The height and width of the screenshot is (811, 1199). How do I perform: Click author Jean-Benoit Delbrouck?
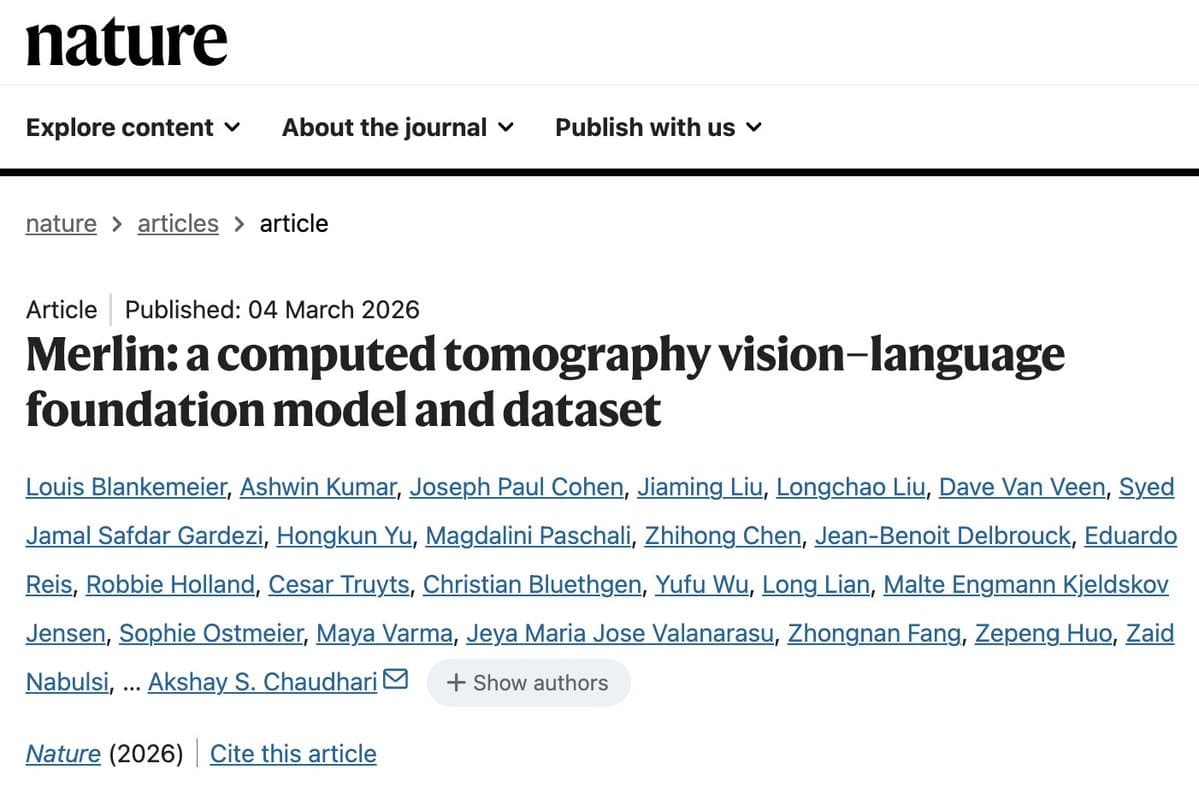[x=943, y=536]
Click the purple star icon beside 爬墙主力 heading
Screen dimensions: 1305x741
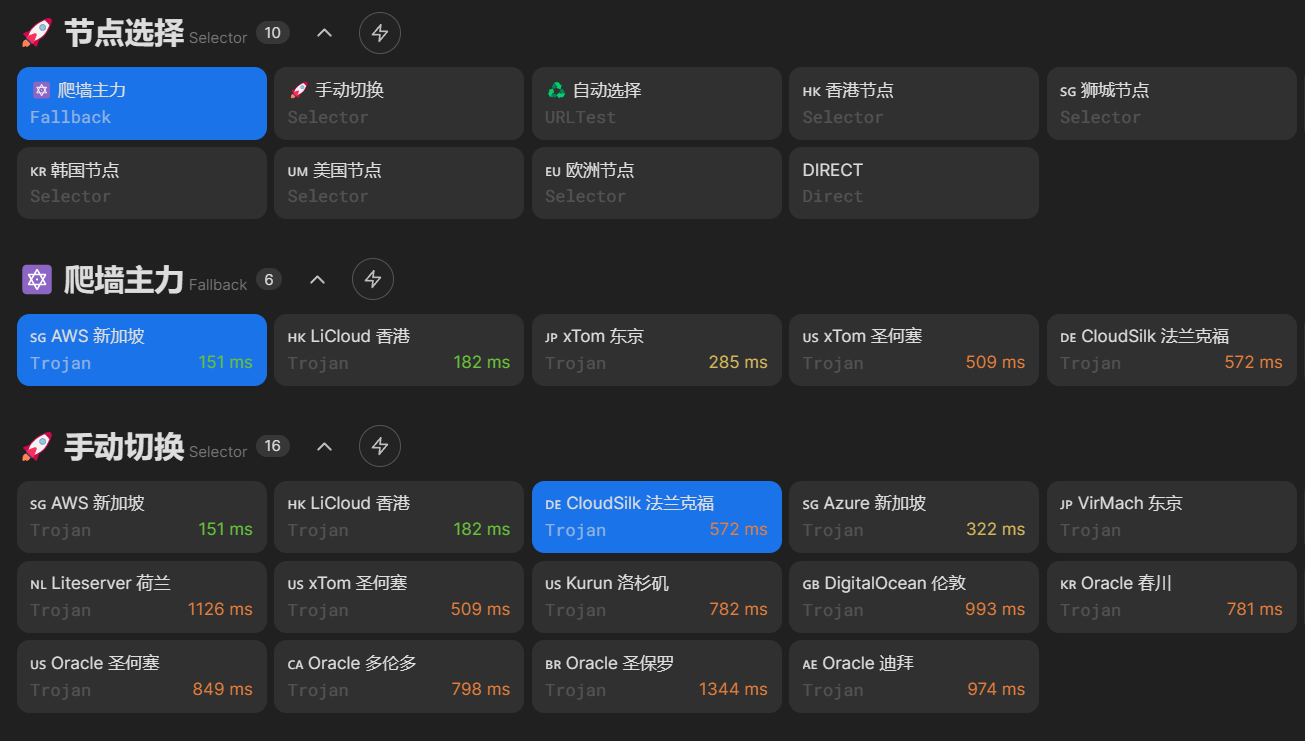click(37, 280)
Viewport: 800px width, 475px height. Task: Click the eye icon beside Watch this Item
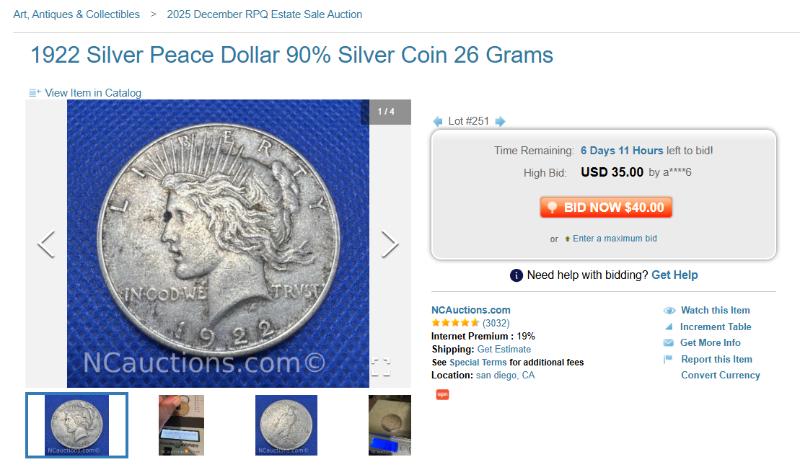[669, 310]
○ ○ ○
■ **TO DO**:
From the line holding "Viewport: 800px width, 475px" down to the final line of the entries above, print every line exactly. Pictures do not go in.

■ **WRITTEN SOLUTION**:
Viewport: 800px width, 475px height. Task: Click the eye icon beside Watch this Item
[669, 310]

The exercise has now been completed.